SET TASK.
Write the next portion of the rent board meeting minutes, picking up after their final sentence.

SELECTION.
┄┄┄┄┄┄┄┄┄┄
MINUTES OF THE REGULAR MEETING OF
THE SAN FRANCISCO RESIDENTIAL RENT
STABILIZATION & ARBITRATION BOARD,

Tuesday, June 21, 2005 at 6:00 p.m. at
25 Van Ness Avenue, Suite 70, Lower Level

 

    I.     Call to Order

     Commissioner Becker called the meeting to order at 6:05 p.m.

    II .     Roll Call

    Commissioners Present:    Becker; Hurley; Mosbrucker; Mosser.

    Commissioners not Present:    Gruber; Henderson; Marshall; Murphy; Wasserman.

    Staff Present:    Gartzman; Wolf.

    Commissioner Justman appeared on the record at 6:25 p.m.

    III.     Approval of the Minutes

    MSC:    To approve the Minutes of June 7, 2005.

        Mosbrucker/Hurley:  (4-0)

 

    IV.     Remarks from the Public

    Tenant Wayne Cameron of the case at 1044 Pine #9 (AT050145) told the Commissioners that: the subject unit has been his home for 25 years; he is not wealthy and does not have another home; he operates a full-time tax practice out of the apartment; and, since the public schools in San Francisco are deficient, his son lives with his girlfriend in Pacifica and attends school there.

 

    V.     Consideration of Appeals

    A.  830 Sutter #12            AT050150

    The landlord filed two petitions for certification of capital improvement costs, which were granted.  One tenant appeals the decisions on the grounds of financial hardship.
┄┄┄┄┄┄┄┄┄┄
RECORDED DATA.
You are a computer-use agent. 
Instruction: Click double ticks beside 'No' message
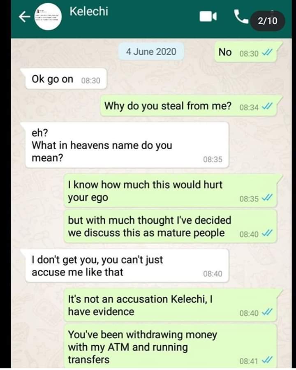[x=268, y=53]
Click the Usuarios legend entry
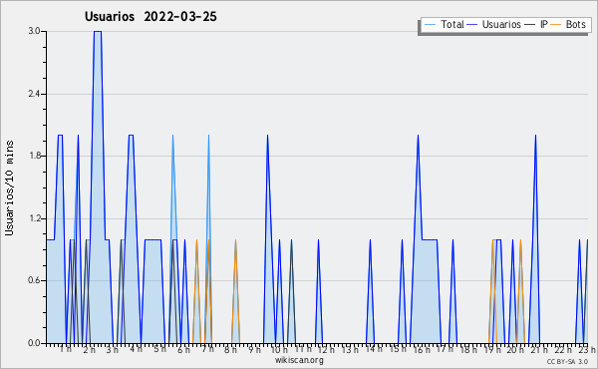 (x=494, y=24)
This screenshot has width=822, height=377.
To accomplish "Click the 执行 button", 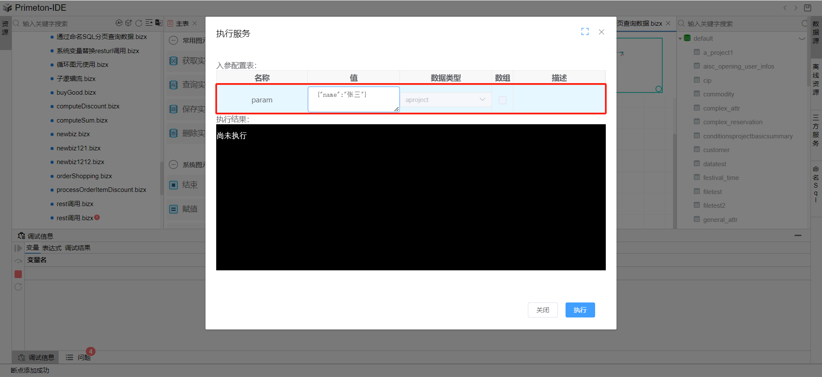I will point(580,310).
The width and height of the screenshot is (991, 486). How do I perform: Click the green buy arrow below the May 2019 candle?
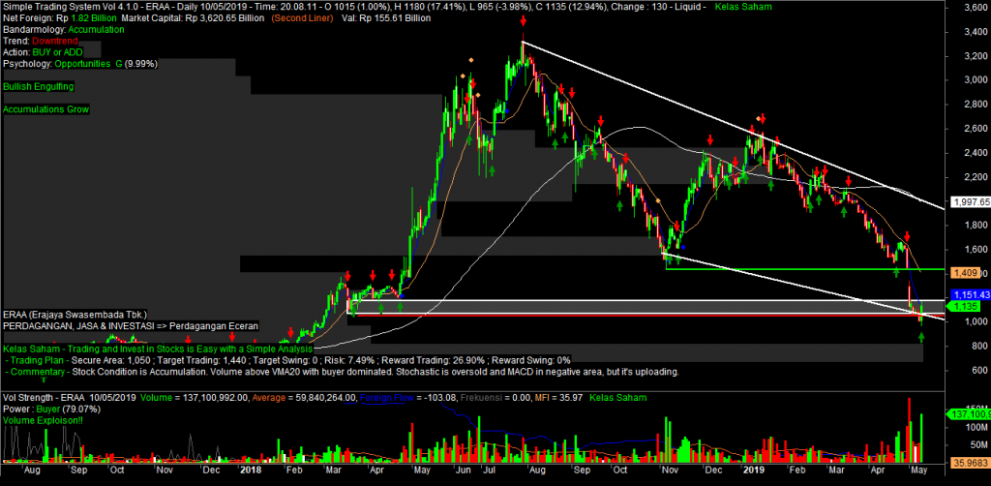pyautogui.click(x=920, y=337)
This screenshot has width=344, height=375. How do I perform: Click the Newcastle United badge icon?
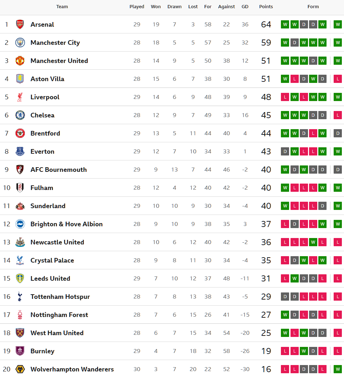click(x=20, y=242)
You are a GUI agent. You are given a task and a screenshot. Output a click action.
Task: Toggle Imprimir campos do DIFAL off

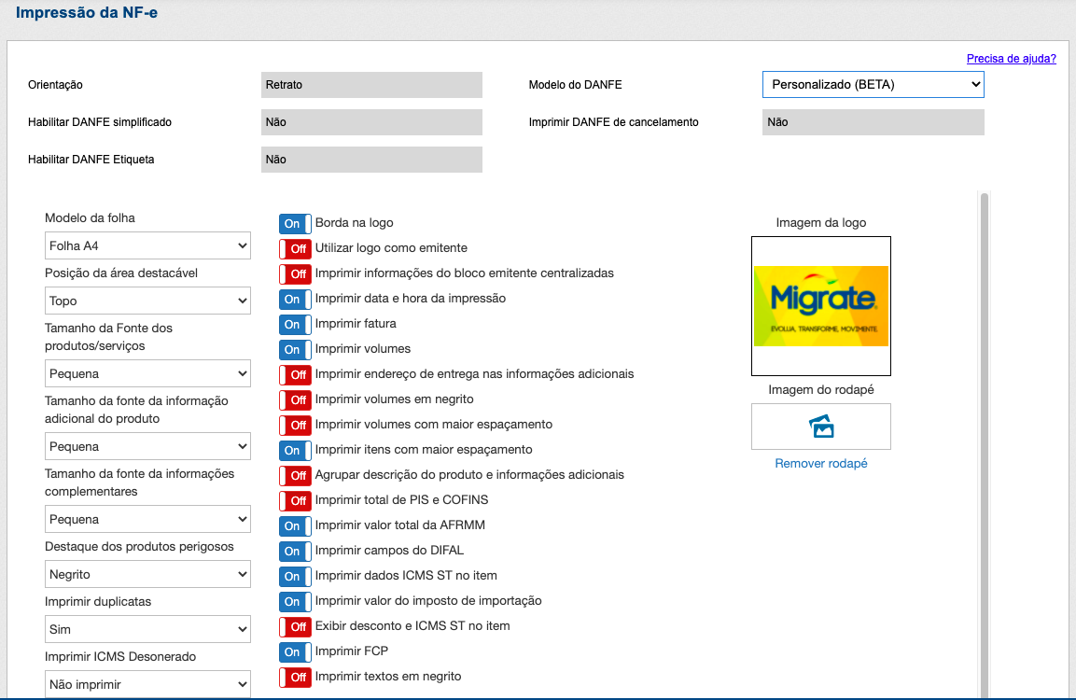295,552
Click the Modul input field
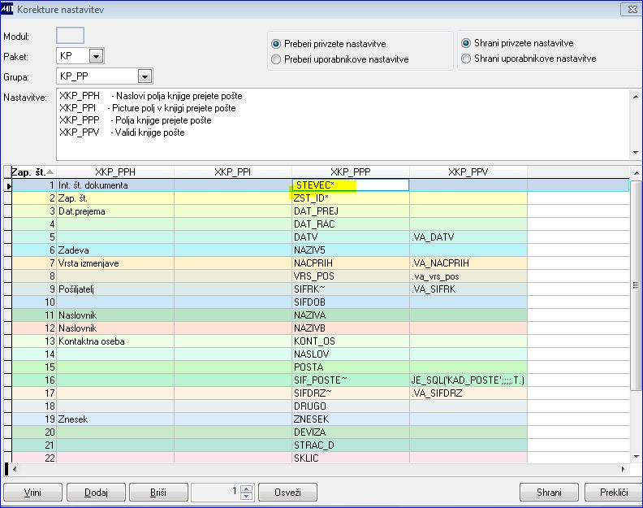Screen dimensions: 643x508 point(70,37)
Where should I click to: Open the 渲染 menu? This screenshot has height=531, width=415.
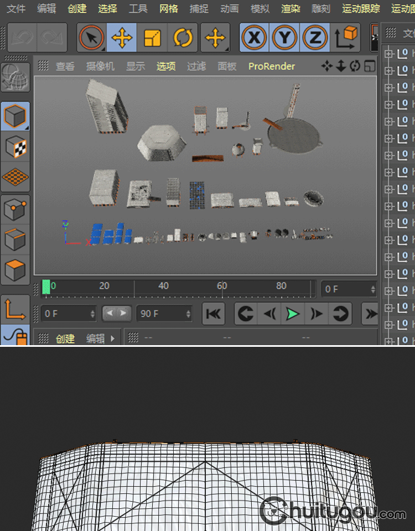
┄┄┄┄┄┄┄┄┄┄
OUTPUT BELOW.
    MSC: To accept the appeal and remand the case for a hearing on the tenant’s claim of financial hardship.  (Mosbrucker/Mosser:  4-0)

 

    B.    1550 Bay St. #D464            AT050147

    The tenant’s appeal was filed almost four months late because the tenant was inadvertently omitted from the joint appeal submitted by the tenants in 45 units.

    MSC: To find good cause for the late filing of the appeal.  (Mosbrucker/Becker:  4-0)

The landlord’s petition for certification of capital improvement costs in the amount of $3,093,759.80 was granted, in part, and costs of a major remodeling project in the amount of $1,152,106.27 were certified for passthrough to the tenants in eighty-six units.  The tenant appeals the decision on the grounds that the approved passthrough should only be retroactive to the date the first facially adequate petition was filed by the landlord; and a payment schedule should be established for the arrearages owed.

     MSC: To accept the appeal and remand the case to the Administrative Law Judge to make the capital improvement passthrough effective as of June 6, 2003, when the Second Amended Petition was filed; and to establish a repayment schedule for arrearages owed at the following rate:  on or before August 1, 2005, the tenant shall pay a lump sum in the amount of fourteen months’ worth of the certified monthly passthrough for her unit, with the balance owing to be paid in equal installments over a 10-month period, along with the current certified monthly passthrough, commencing August 1, 2005.  

 

    C.  248 Golden Gate #E            AT050151

    The landlord’s petition for certification of capital improvement costs was granted, resulting in a monthly passthrough in the amount of $22.96.  One tenant appeals the decision on the grounds of financial hardship.

    MSC: To accept the appeal and remand the case for a hearing on the tenant’s claim of financial hardship.  (Mosbrucker/Mosser:  4-0)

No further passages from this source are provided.